Republic, Михаил Фридман: «Главное, добежать и сказать, что тебя уже практически убили», Евгений Карасюк, 7 октября 2017 г.

 

  1. Republiс: Power Over Esthetics: Lessons For the Intelligentsia in the Serebrennikov Case

  • Vladimir Pastukhov, political scientist and research fellow at University College London, argues that the Serebrennikov case is not as senseless as it may seem. Theater director Kirill Serebrennikov has always been loyal to the authorities, but his arrest doesn’t set his case apart from those of Khodorkovsky, Magnitsky, or Navalny.
  • Pastukhov outlines three possible reasons for this arrest.
  • 1) Some observers believe that Serebrennikov circumvented “the rules of the game” and that his arrest could be a warning of the risks of such behavior. But even if Serebrennikov followed all the rules, his fate would not change because his case is a classic example of the legal arbitrariness of the Putin era.
  • Perhaps even better than all previous political prosecutions, it demonstrates that accusations of embezzlement have become an instrument of political repression.
  • While “enemies of the state” under Stalin were forced to confess to crimes they did not commit, legality was strictly observed. Under Putin, the very fabric of law is actively being destroyed. So the Serebrennikov case should not be judged on the legal plane.
  • 2) Others believe the criminal prosecution and arbitrariness are related to Serebrennikov’s political views.
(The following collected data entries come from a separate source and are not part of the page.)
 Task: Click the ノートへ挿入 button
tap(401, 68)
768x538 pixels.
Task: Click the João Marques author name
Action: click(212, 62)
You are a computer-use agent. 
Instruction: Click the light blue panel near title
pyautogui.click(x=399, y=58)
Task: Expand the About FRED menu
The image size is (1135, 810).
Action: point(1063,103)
  • While the theater community defended him, Serebrennikov was still criticized for his former proximity to power.
  • Thus, the question was raised as to whether the creative intelligentsia can cooperate with the Russian authorities. Between the Russian government and the Russian intelligentsia there is a deep inner connection—it is unfair to describe their relationship in terms of hostility and betrayal. The authorities constantly breed the Russian intelligentsia, support it, and then destroy it.
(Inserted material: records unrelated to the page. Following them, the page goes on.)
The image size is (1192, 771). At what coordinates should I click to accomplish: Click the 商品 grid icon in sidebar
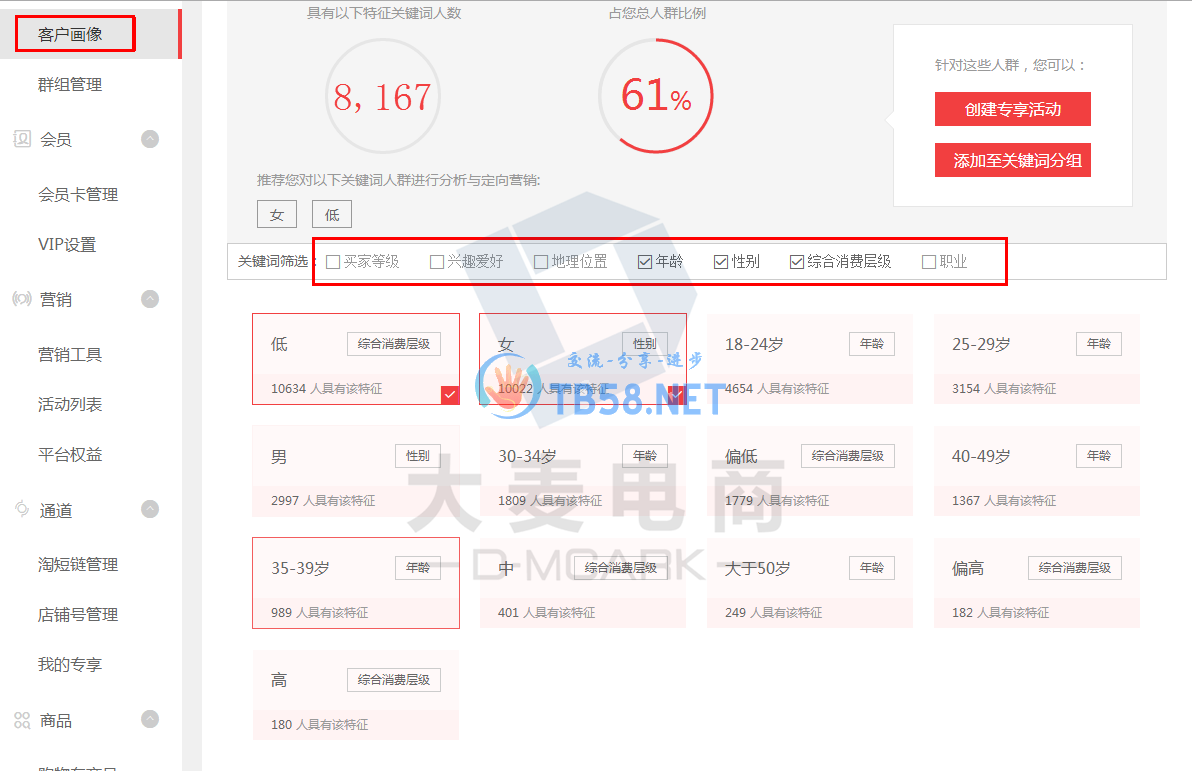pos(22,720)
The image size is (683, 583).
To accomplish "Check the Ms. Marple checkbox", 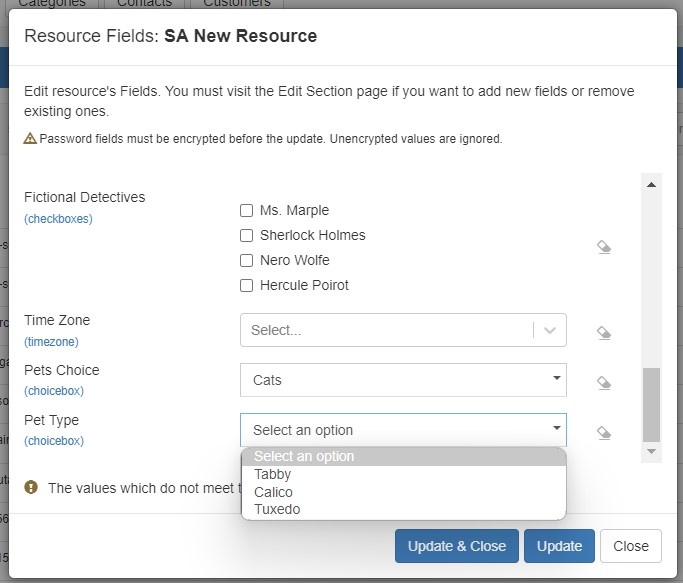I will point(246,211).
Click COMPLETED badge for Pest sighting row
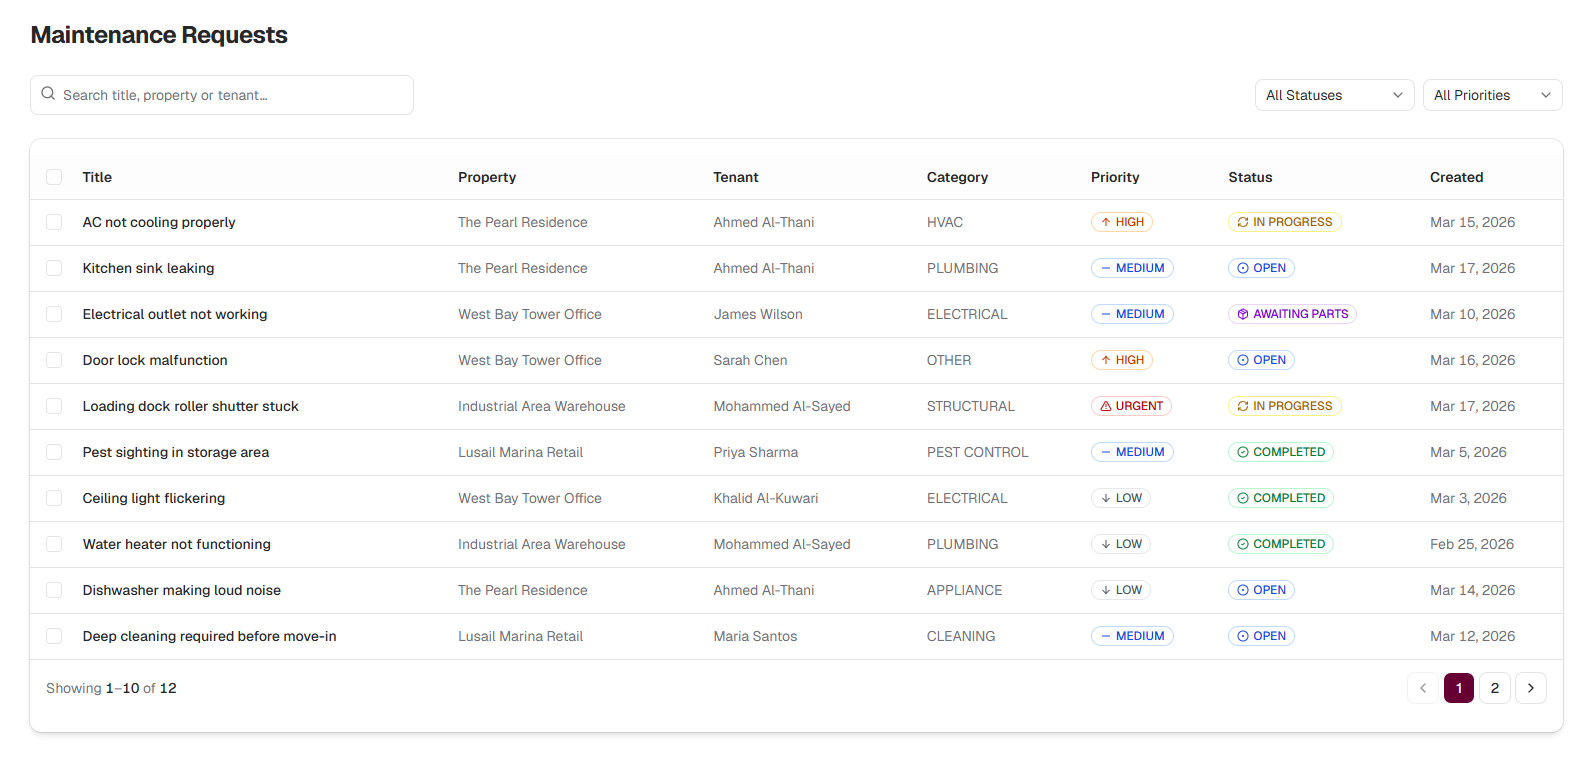Screen dimensions: 1585x782 pos(1280,452)
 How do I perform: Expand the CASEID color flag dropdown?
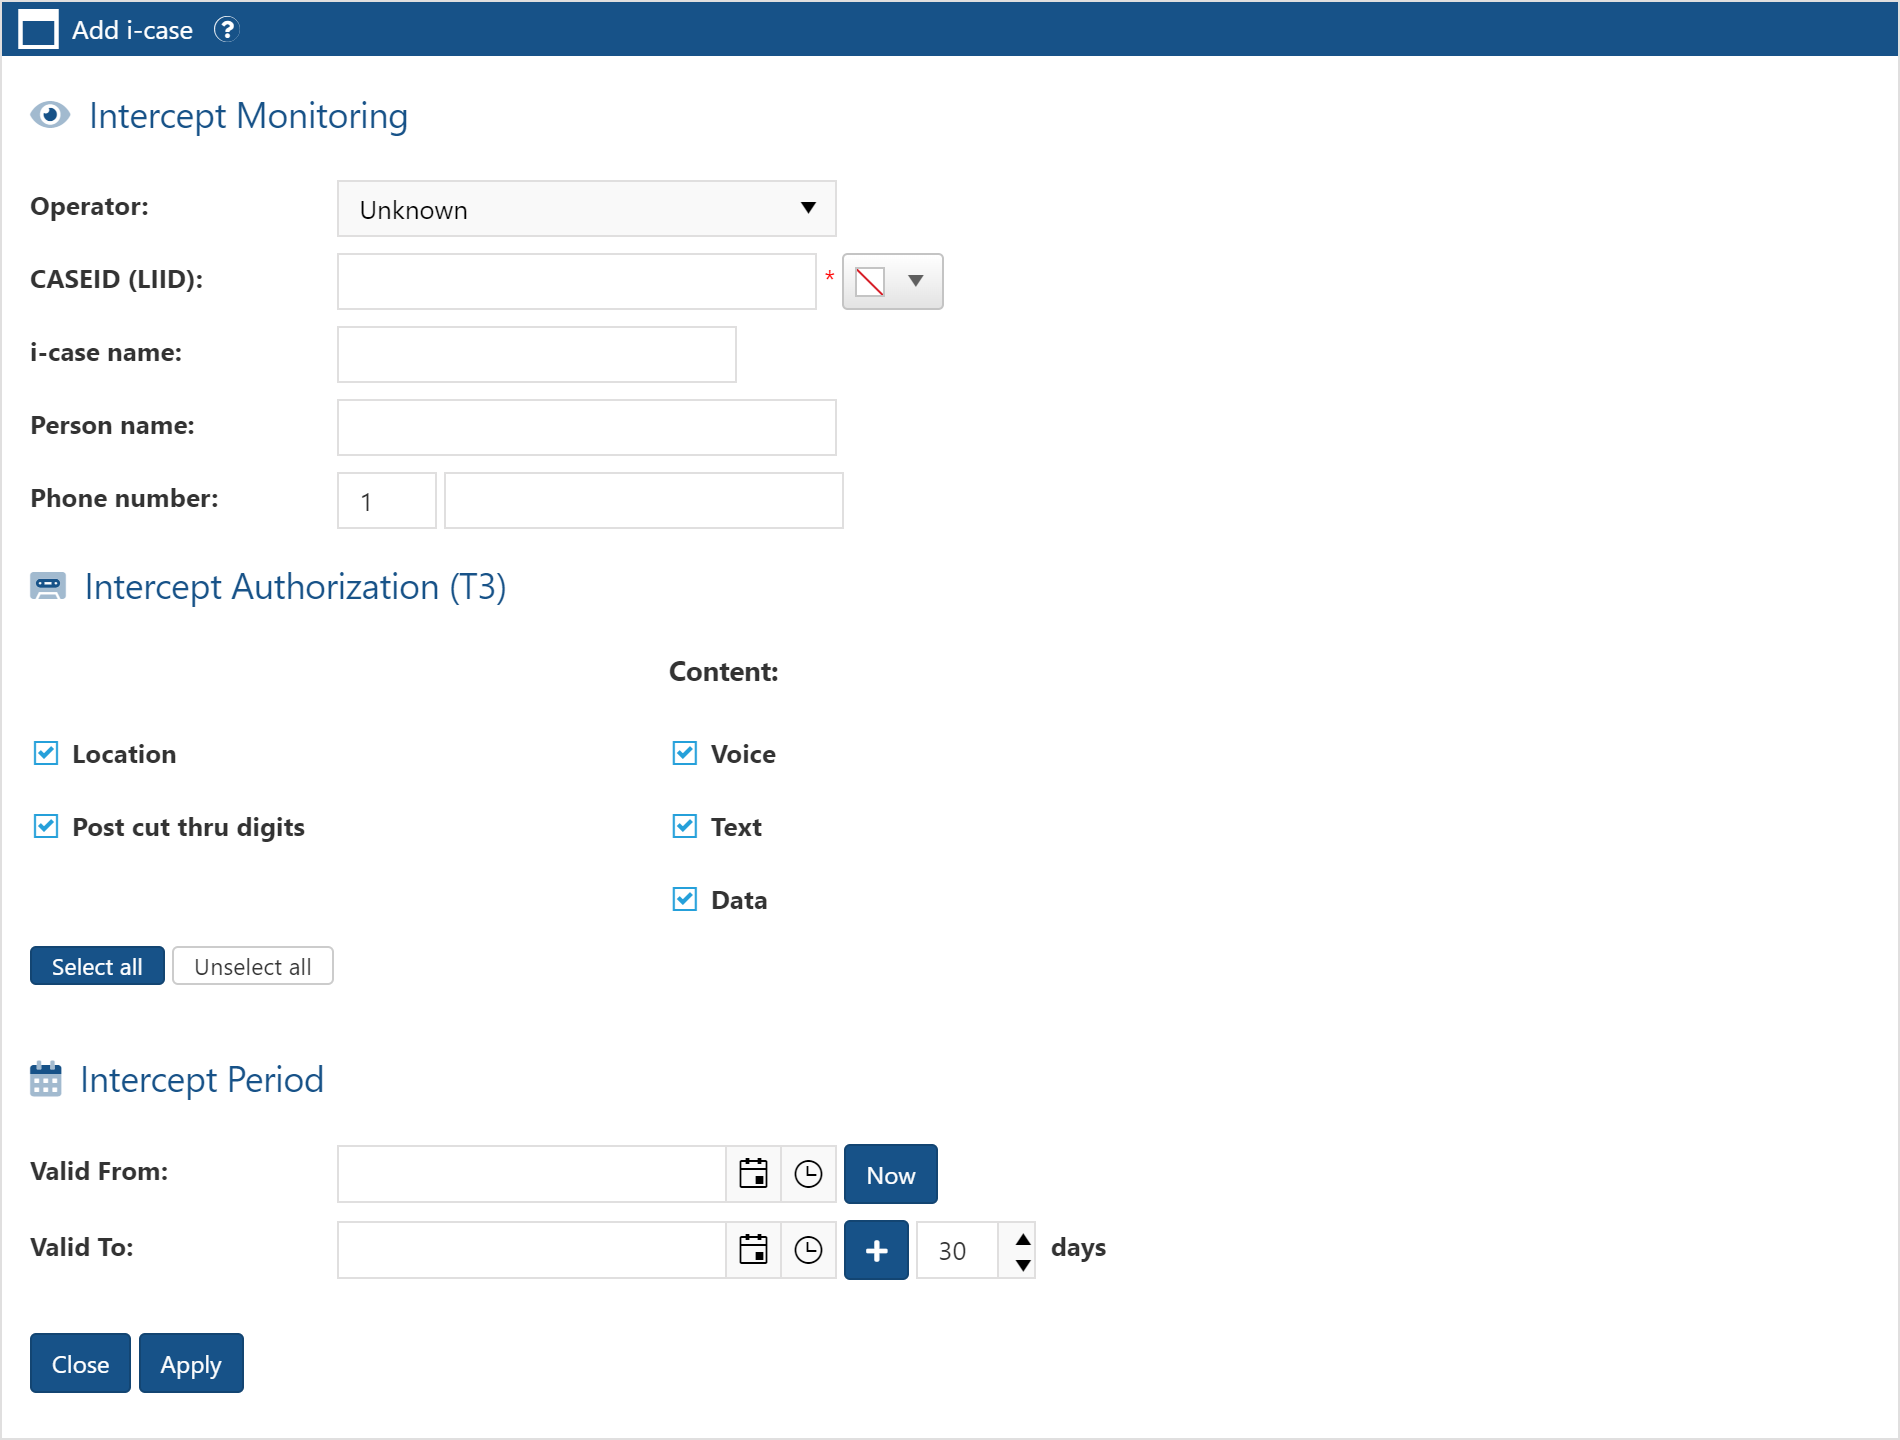point(892,282)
  • Within this logic, the persecution of Serebrennikov is seen as mystical retribution for an unacceptable compromise with the Kremlin, as if the director made a deal with the devil.
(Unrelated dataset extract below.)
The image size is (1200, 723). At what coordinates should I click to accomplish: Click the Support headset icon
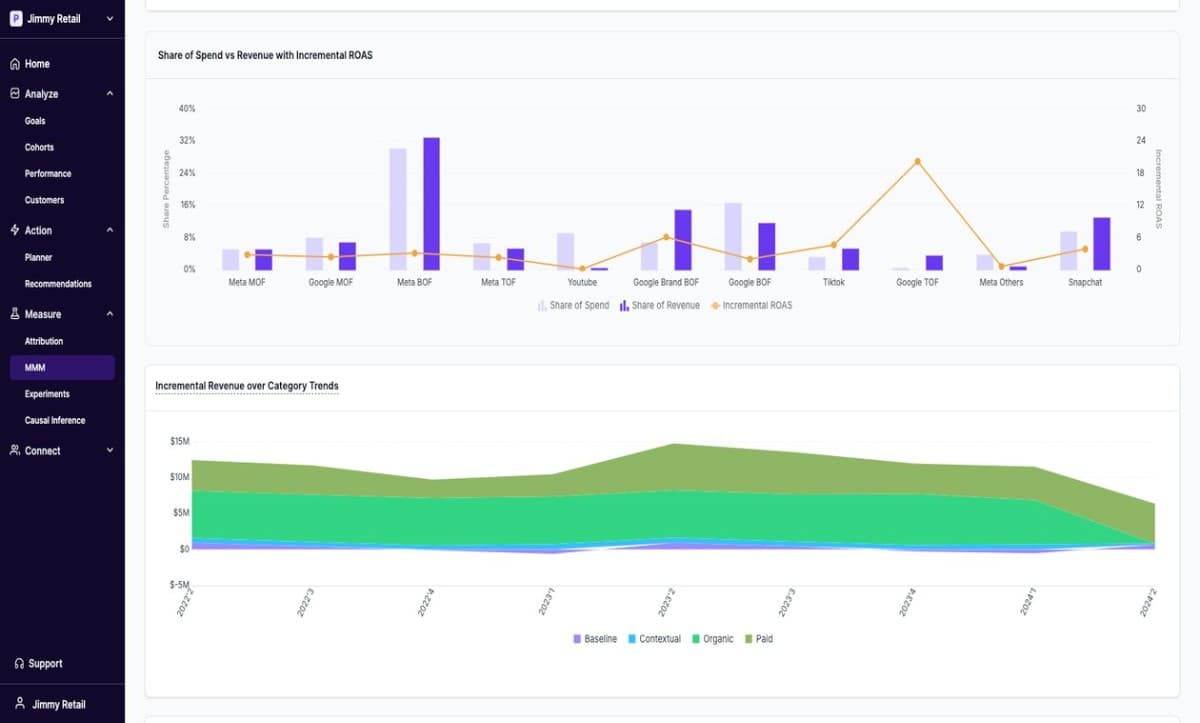[x=19, y=664]
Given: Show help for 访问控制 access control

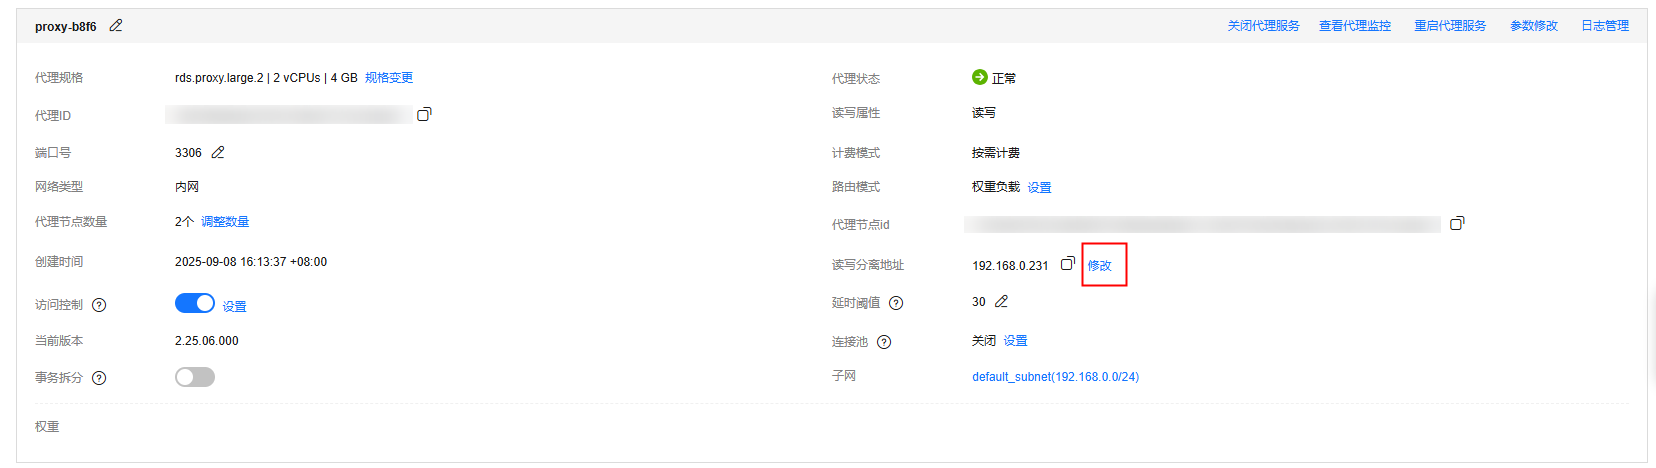Looking at the screenshot, I should tap(99, 305).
  • 3) From Pastukhov’s point of view, the main and almost meaningless lesson that the Russian intelligentsia can learn from the Serebrennikov case is that the loss of political freedom will sooner or later lead to the loss of aesthetic and creative liberty.
  • Since the annexation of Crimea, it is not enough to be politically loyal; it is also necessary to fit into the aesthetic preferences of the authorities. Serebrennikov didn’t change, the authorities did.
  • Pastukhov concludes that only those who can compel themselves to love the authorities can get along with them. The reckless creative freedom of the two post-communist decades is coming to an end, whereupon the Serebrennikov case is not special, merely the beginning of a new era.

Republic, Власть над эстетикой. Какие уроки может извлечь интеллигенция из дела Серебренникова, Владимир Пастухов, 9 октября 2017 г.